Eight governments will present a paper to the European Commission asking it to toughen single-market rules to stop effective bans on so-called parallel trading, in which retailers purchase products more cheaply from another member state.
The commission on Thursday fined Mondelez, the maker of Toblerone and Philadelphia cheese, €337.5mn for restricting wholesalers from buying biscuits, chocolate and coffee in one member state, where prices may be low, to sell in another. “It’s illegal,” Margrethe Vestager, competition commissioner, said of the ban.
But governments and retailers say these practices are common across Europe’s single market, which is supposed to eradicate such barriers to trade within the union.
Smaller countries such as Belgium, Croatia, Denmark and Greece are among those backing a proposal from the Netherlands to end so-called “territorial supply constraints” (TSCs), what the proposal described as “different prices within the EU for identical products”.

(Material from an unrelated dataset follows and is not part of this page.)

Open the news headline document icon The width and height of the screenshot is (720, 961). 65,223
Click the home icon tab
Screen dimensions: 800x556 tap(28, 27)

The group wants an explicit ban on contracts containing such conditions and the abolition of a requirement to provide lengthy labels in a local language. This could be replaced by a QR code taking customers to a website in their language.
Competition investigations such as the probe into Mondelez are time-consuming and rely on evidence from wholesalers and retailers who are reluctant.

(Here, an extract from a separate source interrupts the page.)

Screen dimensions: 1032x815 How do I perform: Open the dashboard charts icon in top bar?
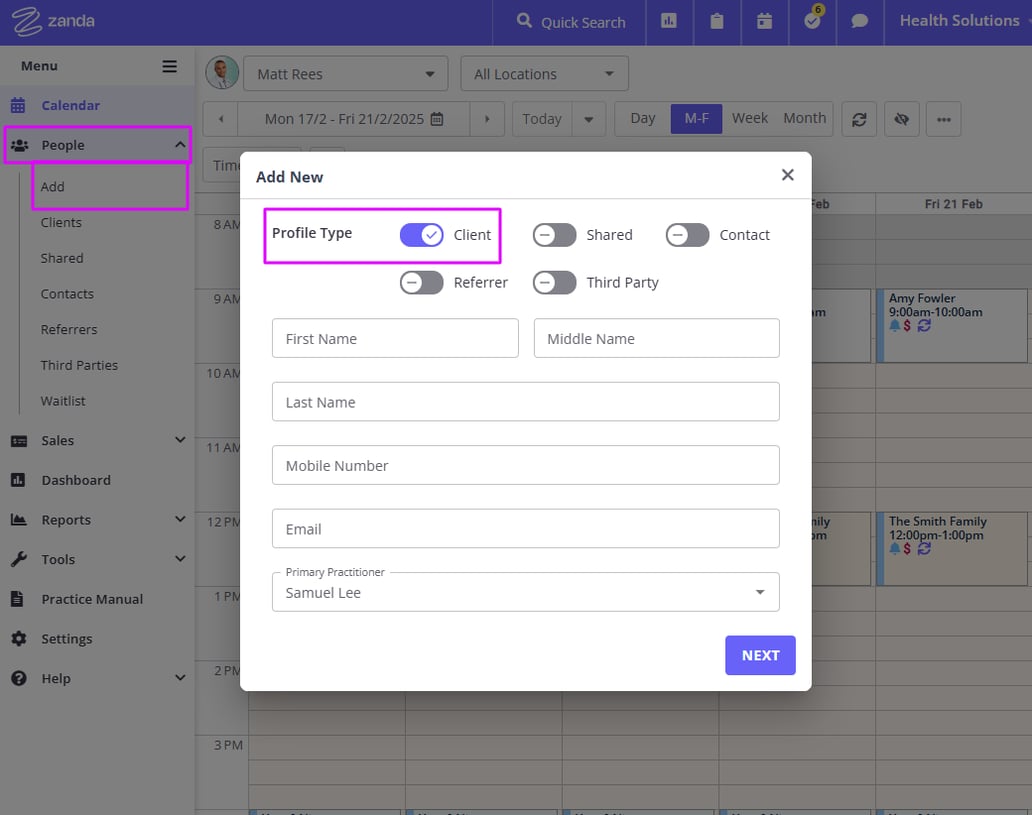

“If you try to buy branded goods from another country the producer will cut off your supply. And some big brands you have to stock,” said a retail executive, who declined to be named.
Dutch government research found TSCs applied to 1 in 25 products, with prices on average 10 per cent higher than in the cheapest markets.
A European Commission study of 16 member states in 2020 found that TSCs cost consumers €14.1bn annually.
Micky Adriaansens, economy minister of the Netherlands, said: “Removing trade barriers should be a key priority for the single market. This helps in keeping consumer retail prices for food and non-food products fair — something which is especially important in times of high consumer prices.
“The eight member states are proposing a concrete way forward towards an EU ban on TSCs by amending existing or new common EU rules or instruments,” she added.
Asked by reporters if new rules were needed, Vestager said: “It’s illegal to prevent traders to buy in one member state and to sell in another.”
“We hope this case will work as a deterrent . . . we have more cases in the pipeline,” she added.
Ursula von der Leyen, Commission president, has said improving the single market and business competitiveness would be a priority of her second term if she is reappointed after June elections.
Enrico Letta, the former Italian prime minister, highlighted the issue of buying restrictions in his recent report on the future of the single market.
Separately Kyriakos Mitsotakis, the Greek premier who is an important figure in Von der Leyen’s European people’s party, has written to her to urge action.
In a letter seen by the Financial Times he wrote that Greece and other member states suffer from “the unreasonably high prices” for branded essential consumer goods compared to some other EU countries.
He said it was crucial the bloc showed voters before the elections that it could “intervene decisively, swiftly and effectively in order to find solutions to these problems”.
He also called for a ban on companies selling the same product under a different brand name in different member states.